COM (2000) 593 final  du 27/09/2000
Date d'adoption du texte par les instances européennes : 23/10/2001

Examen dans le cadre de l'article 88-4 de la Constitution

Texte déposé au Sénat le 31/10/2000
Examen : 15/05/2001 (délégation pour l'Union européenne)


Politique étrangère et de sécurité commune

Communication de M. Serge Vinçon sur la proposition
de décision E 1583 relative à la coordination
des interventions de protection civile

(Réunion du 15 mai 2001)

Vous vous rappelez sans doute que, lors d'une précédente réunion tenue en octobre dernier, notre délégation avait examiné une proposition tendant à créer un dispositif de réaction rapide s'insérant dans le système européen de gestion civile des crises.

Suivant les indications de son rapporteur, Hubert Haenel, elle s'était alors montré plus que réservée sur ce texte, non pas sur ses objectifs bien sûr, mais sur les modalités présentées. En particulier, nous avions été d'accord pour considérer qu'il était anormal que la Commission dispose d'un grand pouvoir d'initiative, assorti d'une ligne budgétaire importante (12 millions d'euros), dans ce domaine d'intervention relevant du second pilier à gestion intergouvernementale qu'est la politique étrangère et de sécurité commune (PESC).

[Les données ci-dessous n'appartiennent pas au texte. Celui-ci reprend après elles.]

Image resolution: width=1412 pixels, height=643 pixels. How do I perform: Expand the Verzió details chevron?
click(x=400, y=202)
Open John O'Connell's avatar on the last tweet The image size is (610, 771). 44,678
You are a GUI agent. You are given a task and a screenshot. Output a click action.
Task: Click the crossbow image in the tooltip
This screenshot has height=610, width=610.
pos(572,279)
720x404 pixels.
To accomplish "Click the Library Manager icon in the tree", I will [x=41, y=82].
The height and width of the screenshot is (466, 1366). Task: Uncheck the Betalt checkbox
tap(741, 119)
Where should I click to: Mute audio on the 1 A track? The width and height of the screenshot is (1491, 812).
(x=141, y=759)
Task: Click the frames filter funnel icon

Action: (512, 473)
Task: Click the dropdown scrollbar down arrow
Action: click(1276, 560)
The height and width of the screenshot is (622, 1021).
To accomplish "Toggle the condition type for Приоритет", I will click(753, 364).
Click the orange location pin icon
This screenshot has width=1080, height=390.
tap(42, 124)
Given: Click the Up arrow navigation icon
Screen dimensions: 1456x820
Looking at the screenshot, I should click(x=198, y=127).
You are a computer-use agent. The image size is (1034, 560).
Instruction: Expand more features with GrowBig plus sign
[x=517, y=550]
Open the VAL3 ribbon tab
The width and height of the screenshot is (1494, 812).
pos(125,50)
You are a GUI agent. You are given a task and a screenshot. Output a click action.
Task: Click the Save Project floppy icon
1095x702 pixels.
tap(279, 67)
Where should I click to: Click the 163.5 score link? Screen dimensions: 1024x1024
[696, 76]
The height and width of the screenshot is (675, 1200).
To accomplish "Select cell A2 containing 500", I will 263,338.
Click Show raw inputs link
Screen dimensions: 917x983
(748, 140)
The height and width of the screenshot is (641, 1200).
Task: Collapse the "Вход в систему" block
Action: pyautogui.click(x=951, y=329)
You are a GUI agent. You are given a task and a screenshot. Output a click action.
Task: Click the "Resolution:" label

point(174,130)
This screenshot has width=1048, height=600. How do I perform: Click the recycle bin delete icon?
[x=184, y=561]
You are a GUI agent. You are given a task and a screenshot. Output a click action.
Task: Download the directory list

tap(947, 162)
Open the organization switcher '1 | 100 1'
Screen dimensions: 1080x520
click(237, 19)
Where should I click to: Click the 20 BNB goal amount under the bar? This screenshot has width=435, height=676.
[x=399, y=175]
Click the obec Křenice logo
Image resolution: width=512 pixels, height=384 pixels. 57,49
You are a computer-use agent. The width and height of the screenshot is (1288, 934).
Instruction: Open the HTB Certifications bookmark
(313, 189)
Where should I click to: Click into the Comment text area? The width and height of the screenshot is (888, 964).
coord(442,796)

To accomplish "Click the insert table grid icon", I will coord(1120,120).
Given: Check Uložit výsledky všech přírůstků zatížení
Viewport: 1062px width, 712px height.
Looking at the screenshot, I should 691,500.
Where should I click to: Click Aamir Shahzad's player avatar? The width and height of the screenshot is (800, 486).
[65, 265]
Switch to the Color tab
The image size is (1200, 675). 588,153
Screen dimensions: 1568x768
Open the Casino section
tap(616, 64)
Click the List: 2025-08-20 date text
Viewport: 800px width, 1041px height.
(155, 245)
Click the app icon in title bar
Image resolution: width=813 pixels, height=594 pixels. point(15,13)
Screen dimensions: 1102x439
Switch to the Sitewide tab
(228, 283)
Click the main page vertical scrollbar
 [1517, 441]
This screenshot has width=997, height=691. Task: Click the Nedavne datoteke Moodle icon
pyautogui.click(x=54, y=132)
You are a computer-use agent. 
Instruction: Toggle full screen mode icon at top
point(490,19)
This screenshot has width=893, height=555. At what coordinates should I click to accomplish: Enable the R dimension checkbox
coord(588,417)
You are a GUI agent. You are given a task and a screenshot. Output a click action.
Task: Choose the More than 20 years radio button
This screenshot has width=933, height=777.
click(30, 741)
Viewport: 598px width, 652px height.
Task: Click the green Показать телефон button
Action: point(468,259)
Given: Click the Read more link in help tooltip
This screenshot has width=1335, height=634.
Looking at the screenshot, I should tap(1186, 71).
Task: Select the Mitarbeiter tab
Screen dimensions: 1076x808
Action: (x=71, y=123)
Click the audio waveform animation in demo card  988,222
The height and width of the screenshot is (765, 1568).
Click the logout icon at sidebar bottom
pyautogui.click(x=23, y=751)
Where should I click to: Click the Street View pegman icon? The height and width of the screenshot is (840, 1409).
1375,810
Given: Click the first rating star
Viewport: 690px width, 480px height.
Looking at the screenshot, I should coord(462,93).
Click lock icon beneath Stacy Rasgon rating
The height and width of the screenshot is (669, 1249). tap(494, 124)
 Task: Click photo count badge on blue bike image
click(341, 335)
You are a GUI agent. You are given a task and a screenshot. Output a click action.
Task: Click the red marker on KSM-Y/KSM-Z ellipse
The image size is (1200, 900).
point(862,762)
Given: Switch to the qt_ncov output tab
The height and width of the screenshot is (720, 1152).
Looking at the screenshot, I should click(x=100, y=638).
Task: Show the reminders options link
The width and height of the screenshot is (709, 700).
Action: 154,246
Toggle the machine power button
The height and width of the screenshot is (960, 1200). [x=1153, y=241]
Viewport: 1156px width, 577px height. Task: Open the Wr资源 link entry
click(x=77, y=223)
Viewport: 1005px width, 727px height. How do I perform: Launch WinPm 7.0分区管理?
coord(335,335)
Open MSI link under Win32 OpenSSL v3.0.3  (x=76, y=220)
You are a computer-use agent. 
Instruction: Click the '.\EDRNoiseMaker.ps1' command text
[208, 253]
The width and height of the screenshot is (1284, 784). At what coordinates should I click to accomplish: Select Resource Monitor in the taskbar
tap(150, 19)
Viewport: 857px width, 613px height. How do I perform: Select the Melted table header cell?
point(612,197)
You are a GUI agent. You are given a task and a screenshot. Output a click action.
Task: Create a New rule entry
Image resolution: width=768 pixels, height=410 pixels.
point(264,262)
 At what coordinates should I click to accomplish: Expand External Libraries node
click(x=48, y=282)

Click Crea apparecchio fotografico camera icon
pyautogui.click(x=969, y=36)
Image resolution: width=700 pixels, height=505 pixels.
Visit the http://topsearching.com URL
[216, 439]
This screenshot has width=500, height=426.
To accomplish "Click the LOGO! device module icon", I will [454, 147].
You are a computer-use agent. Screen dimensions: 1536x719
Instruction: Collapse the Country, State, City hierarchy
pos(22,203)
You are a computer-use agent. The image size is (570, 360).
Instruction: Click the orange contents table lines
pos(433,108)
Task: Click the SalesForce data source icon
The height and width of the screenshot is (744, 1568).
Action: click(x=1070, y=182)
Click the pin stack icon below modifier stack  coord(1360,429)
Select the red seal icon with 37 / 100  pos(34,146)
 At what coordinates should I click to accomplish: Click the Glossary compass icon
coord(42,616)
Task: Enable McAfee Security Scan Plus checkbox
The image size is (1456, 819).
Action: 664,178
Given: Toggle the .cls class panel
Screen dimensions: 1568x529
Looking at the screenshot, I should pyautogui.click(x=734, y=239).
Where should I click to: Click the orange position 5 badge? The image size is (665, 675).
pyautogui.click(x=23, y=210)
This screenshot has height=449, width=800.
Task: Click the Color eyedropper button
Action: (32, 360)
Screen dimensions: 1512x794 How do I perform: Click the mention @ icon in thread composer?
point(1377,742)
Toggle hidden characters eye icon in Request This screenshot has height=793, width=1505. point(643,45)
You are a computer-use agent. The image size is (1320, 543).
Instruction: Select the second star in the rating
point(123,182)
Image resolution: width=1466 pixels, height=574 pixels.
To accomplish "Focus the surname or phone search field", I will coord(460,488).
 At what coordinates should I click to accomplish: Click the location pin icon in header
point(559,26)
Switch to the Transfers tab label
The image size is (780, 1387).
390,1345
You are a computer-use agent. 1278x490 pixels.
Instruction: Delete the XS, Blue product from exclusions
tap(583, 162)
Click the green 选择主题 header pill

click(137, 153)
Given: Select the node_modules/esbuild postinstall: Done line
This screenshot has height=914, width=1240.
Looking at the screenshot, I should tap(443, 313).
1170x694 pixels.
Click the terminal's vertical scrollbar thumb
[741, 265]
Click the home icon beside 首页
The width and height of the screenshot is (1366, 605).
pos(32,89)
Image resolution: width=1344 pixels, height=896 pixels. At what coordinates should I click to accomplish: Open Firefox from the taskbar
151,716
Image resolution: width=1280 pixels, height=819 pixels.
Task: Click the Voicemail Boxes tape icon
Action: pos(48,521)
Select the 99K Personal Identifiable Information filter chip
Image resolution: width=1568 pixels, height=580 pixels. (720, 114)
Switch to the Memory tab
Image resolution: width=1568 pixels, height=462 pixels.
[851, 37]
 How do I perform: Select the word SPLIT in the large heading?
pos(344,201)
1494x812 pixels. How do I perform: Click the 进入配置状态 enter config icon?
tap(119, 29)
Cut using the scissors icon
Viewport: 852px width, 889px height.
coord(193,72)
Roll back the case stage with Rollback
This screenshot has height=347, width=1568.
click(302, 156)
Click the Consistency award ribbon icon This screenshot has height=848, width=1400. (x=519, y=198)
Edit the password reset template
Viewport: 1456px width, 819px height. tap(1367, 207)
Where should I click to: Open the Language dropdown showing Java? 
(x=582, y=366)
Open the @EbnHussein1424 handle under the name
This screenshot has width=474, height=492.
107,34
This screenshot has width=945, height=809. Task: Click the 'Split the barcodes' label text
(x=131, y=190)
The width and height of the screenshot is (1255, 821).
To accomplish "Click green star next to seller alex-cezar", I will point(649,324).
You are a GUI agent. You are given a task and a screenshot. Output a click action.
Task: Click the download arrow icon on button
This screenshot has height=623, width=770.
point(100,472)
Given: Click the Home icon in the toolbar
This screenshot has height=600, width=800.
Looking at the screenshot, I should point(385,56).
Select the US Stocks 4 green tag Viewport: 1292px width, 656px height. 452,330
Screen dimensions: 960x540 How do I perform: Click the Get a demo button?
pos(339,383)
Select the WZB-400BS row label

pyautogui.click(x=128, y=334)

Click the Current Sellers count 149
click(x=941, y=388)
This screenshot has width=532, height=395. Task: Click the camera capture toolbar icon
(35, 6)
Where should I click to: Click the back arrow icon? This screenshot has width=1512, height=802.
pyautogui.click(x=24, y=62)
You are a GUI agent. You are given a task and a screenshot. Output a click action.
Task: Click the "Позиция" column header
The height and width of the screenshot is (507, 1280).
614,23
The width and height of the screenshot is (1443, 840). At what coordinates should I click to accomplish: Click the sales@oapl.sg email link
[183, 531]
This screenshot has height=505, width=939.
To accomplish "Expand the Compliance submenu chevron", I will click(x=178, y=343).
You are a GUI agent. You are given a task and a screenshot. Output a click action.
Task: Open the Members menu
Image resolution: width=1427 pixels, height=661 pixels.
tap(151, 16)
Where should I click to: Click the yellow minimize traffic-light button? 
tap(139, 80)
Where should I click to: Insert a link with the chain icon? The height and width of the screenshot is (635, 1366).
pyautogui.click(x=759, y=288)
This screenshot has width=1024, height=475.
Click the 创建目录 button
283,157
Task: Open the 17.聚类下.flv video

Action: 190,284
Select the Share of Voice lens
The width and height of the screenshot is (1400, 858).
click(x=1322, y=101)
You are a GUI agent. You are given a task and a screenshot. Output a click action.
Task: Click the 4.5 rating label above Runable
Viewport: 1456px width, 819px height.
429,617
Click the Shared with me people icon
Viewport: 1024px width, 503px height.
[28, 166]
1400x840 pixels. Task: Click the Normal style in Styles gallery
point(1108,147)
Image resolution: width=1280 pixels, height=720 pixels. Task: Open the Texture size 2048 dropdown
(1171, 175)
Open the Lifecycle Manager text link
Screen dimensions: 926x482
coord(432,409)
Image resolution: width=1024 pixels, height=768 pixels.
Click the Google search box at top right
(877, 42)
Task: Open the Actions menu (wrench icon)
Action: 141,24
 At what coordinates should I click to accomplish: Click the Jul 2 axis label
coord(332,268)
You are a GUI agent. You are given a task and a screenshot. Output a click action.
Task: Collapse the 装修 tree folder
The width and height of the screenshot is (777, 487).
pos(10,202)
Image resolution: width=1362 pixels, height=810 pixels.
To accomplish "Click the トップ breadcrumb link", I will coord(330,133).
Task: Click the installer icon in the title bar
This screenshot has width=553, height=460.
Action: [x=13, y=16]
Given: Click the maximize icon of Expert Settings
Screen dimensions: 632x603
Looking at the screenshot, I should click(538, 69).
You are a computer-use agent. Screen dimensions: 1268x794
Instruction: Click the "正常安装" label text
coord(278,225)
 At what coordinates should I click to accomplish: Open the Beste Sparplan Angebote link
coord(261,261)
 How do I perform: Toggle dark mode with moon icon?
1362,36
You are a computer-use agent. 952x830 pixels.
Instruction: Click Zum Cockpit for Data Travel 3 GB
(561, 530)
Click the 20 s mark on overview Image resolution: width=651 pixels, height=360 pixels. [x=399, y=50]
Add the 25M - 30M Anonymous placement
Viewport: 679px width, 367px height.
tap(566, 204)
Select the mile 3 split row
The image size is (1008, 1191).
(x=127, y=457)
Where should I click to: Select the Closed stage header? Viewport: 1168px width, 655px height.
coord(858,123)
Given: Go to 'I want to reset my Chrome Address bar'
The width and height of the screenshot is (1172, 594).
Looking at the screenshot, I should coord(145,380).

Nous avions alors fait connaître notre hostilité par une proposition de résolution, que j'avais eu l'honneur d'instruire auprès de la commission des Affaires étrangères, laquelle l'avait adoptée, le 20 décembre 2000.

Depuis lors, et en dépit de nos observations, le dispositif de réaction rapide a bien été créé, le texte ayant été toutefois adopté avec certaines modifications, notamment une forte diminution de l'enveloppe budgétaire. Mais le rôle initiateur de la Commission en la matière n'a pas été remis en question.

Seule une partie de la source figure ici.